The U.S. Supreme Court has again rebuked the state of Colorado for its censorship and suppression, this time in the field of health care counseling.
How so? Kaley Chiles, a licensed, faith-based counselor in Colorado Springs, challenged the state’s 2019 law on talk therapy for minors. Miss Chiles argued that the law restricted her ability to provide faith-based counseling to patients of hers who were seeking to change or modify some of their sexual behaviors and attractions.

The Court held that Colorado’s conversion therapy ban, signed into law in 2019, violated the First Amendment because it only restricted talk therapy when the therapy aimed to prevent minors from embracing being transgender or gay.
That’s such a flagrant free speech violation that it’s surprising the state of Colorado would have sincerely believed such censorship could be permitted and deemed legal. In short, the law aimed to suppress and prohibit speech by a mental health counselor who suggested to patients that perhaps they were actually not gay or transgender.
I will acknowledge the creative argument that Colorado advanced to get around what it must have known was a free speech violation: that its law was really nothing more than a regulation of professional conduct (i.e. healthcare, here, much as a state may regulate doctors, attorneys and many other professions) and that the regulation of speech was only incidental and unintended. Nice try.
In Chiles v. Salazar, the high court held 8-1 that the state law discriminated based on viewpoint. Of course it does. It is classic viewpoint discrimination because the “viewpoint” being discriminated against is the one that may direct an individual in counseling back to a safer mental and emotional state and away from sex or gender delusion and behavior.
The state law didn’t aim to prohibit all speech regarding a patient’s struggle or confusion with their sexual or gender identity. Only speech that recommends that a patient consider that they may not be either of those sexual preferences. However, counselors were completely free to provide “acceptance, support, and understanding for . . . identity exploration and development.”
Underscoring this point, Justice Neil Gosuch wrote that the law permits Miss Chiles to express acceptance and support for clients exploring their identity or undergoing gender transition, but forbids her from saying anything that attempts to change a client’s “sexual orientation or gender identity,” including efforts to change “behaviors,” “gender expressions,” or “romantic attractions.”
Laws suppressing speech on that basis, Justice Gorsuch wrote, amounted to an “‘egregious’ assault” on the Constitution. “The First Amendment stands as a shield against any effort to enforce orthodoxy in thought or speech in this country.” He further emphasized that the First Amendment protects the inalienable right of every individual to decide for himself “how best to speak,” and laws regulating speech based on its subject matter or “communicative content” are “presumptively unconstitutional,” triggering “strict scrutiny” that requires the government to prove its restriction is “narrowly tailored to serve compelling state interests.” Colorado could not do so.

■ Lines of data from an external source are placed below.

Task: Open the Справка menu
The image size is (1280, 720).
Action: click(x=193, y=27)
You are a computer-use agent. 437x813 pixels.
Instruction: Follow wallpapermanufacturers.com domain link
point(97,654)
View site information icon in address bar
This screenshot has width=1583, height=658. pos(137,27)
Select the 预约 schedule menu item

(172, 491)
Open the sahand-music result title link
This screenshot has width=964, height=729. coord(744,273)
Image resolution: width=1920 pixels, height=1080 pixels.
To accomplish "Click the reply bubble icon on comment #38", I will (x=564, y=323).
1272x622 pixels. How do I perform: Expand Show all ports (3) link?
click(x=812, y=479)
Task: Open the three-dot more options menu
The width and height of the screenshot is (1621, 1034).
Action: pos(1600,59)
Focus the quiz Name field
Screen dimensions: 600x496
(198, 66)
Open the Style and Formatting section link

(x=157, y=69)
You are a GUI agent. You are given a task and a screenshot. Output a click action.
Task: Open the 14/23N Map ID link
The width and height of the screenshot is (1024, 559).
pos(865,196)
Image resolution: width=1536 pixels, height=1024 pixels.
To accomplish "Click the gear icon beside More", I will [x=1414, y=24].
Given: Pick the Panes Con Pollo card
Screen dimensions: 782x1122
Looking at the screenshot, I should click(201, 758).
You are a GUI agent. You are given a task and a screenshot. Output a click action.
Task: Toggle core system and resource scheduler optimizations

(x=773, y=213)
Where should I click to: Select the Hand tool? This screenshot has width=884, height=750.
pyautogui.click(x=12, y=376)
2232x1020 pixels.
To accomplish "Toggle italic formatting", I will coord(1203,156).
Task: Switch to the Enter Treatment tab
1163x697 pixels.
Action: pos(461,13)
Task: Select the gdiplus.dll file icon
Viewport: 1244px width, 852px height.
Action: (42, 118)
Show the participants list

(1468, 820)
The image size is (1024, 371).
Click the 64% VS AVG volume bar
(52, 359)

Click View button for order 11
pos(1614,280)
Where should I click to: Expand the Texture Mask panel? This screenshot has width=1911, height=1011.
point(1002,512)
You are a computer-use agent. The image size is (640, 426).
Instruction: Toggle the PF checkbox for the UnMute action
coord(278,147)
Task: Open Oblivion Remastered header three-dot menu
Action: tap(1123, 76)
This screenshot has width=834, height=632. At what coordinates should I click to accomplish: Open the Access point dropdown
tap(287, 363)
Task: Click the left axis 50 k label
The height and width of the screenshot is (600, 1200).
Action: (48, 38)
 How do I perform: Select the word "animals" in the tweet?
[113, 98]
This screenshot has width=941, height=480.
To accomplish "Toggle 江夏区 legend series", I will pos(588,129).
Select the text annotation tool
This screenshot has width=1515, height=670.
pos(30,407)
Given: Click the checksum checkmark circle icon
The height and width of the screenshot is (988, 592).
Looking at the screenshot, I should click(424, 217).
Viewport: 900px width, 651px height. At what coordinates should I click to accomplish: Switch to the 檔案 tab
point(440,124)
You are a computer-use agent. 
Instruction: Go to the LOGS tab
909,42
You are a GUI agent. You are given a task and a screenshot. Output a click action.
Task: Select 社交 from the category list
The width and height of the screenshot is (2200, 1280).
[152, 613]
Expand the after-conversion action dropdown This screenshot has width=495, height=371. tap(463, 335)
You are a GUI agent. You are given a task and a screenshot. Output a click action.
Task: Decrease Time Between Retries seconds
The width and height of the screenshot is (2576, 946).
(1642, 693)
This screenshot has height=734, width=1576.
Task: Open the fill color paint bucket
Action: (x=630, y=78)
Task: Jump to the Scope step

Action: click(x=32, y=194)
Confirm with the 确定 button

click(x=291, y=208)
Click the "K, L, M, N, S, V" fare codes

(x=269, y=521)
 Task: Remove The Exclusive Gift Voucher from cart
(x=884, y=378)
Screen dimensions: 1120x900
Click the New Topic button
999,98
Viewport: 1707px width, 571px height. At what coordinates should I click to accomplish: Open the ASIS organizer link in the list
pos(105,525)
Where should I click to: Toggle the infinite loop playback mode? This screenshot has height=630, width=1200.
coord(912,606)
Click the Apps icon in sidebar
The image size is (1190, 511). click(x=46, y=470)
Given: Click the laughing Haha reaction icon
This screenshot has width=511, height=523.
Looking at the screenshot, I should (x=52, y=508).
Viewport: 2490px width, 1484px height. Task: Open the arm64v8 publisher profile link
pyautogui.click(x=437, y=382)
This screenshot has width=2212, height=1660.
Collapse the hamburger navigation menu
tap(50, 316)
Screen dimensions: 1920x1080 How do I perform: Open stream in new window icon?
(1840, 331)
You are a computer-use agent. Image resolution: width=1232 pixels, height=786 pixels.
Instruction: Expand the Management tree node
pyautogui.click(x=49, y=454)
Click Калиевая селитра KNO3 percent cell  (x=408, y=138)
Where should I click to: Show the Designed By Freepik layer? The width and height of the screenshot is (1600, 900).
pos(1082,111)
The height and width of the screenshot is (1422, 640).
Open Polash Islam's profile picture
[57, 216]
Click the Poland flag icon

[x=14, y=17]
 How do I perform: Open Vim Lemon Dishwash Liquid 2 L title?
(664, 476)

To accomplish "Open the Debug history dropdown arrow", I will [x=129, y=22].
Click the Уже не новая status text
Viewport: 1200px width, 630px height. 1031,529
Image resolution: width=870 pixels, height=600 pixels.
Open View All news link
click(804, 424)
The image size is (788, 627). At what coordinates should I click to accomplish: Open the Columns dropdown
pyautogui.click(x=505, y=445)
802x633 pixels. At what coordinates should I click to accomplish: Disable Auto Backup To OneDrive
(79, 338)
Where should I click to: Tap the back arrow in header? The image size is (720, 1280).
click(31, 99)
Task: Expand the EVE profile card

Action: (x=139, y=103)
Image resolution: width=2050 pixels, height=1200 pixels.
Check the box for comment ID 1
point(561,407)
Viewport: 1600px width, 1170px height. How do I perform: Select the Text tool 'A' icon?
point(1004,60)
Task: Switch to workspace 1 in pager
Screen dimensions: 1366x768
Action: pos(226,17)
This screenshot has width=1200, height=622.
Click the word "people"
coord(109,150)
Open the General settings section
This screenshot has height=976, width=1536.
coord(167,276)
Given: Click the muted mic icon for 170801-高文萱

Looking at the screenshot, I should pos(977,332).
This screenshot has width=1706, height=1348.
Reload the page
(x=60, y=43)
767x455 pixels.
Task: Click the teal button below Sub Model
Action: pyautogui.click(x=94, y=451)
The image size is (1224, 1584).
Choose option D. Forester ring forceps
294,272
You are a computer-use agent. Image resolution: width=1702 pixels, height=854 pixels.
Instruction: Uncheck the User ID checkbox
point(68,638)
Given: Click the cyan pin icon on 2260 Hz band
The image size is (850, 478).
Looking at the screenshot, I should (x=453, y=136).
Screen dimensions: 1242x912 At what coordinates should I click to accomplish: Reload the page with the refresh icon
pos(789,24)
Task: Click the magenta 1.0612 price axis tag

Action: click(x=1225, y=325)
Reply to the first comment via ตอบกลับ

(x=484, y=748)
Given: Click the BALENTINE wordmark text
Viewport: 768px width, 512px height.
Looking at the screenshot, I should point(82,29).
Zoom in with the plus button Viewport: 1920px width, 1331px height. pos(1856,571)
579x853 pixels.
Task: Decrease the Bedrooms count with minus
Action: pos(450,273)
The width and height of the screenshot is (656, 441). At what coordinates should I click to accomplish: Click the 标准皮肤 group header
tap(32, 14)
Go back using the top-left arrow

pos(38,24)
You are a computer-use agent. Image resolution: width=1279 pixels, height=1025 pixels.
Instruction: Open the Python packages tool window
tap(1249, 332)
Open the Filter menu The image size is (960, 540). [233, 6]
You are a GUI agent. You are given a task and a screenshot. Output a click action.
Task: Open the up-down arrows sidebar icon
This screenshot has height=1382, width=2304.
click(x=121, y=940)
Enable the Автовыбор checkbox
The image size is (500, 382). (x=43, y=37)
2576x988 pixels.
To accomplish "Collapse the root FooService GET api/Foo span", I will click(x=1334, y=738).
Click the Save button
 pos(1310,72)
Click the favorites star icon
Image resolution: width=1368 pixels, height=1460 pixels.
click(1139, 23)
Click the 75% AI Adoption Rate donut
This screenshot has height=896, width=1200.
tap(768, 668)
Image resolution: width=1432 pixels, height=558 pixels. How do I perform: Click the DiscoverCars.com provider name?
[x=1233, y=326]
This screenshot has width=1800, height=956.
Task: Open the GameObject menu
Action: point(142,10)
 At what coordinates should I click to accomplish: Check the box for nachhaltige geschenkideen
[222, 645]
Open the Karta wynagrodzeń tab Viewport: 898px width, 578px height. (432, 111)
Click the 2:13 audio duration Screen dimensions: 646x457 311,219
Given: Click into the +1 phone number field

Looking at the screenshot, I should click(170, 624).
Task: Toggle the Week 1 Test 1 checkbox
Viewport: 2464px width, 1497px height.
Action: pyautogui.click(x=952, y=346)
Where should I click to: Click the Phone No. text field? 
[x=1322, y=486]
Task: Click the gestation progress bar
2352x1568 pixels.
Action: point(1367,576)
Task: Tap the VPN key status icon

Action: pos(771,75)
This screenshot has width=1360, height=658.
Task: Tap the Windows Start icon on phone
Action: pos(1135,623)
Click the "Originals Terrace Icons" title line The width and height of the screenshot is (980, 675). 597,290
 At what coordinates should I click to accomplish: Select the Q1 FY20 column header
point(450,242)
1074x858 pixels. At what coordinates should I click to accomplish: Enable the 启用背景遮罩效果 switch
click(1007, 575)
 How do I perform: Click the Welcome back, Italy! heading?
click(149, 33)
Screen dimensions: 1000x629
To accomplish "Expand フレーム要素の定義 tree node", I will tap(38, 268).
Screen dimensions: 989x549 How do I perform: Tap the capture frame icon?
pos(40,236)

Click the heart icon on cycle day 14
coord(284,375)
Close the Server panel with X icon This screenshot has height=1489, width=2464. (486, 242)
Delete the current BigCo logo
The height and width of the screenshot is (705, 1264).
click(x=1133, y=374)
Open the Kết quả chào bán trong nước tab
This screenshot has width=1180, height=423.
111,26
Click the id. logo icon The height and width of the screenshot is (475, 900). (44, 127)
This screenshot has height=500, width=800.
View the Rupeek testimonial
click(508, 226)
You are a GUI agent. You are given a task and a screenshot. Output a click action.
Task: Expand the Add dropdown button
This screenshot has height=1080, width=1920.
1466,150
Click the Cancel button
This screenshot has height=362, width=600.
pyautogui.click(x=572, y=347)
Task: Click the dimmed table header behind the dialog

Further, completely aside from the legal issues of religious liberty and free speech, how can a healthcare expert be expected to fully address a mental health issue in therapy if they are not allowed to acknowledge the full spectrum of possible remedies? They cannot.
We would be remiss not to acknowledge similar prior censorship by Colorado. We recall the 2023 decision, 303 Creative LLC v. Elenis, wherein the First Amendment barred Colorado from using the state’s Anti-Discrimination Act to force a website designer to create wedding websites for same-sex couples. The Supreme Court held in its ruling that the state could not force a person to create content conveying a message that he or she disagreed with.
Even earlier was the 2018 decision in Masterpiece Cakeshop v. Colorado Civil Rights Commission wherein the justices sided with baker Jack Phillips, finding that the Colorado Civil Rights Commission had shown unconstitutional hostility toward his religious beliefs that the commission did not show toward other bakers.
It is in moments like this that I reflect again on the brilliance of the Framers of our Constitution. Right there in the very First Amendment they mandated that government could not and should not suppress speech; neither should it favor one viewpoint over another. This is why.
The First Amendment enshrines the right of the American people to speak freely in the public square without government interference. Government censorship of speech is intolerable in a free society.
Shreveport attorney, Royal Alexander, worked in D.C. in the U.S. House of Representatives for nearly 8 years for two different Members of Congress from Louisiana.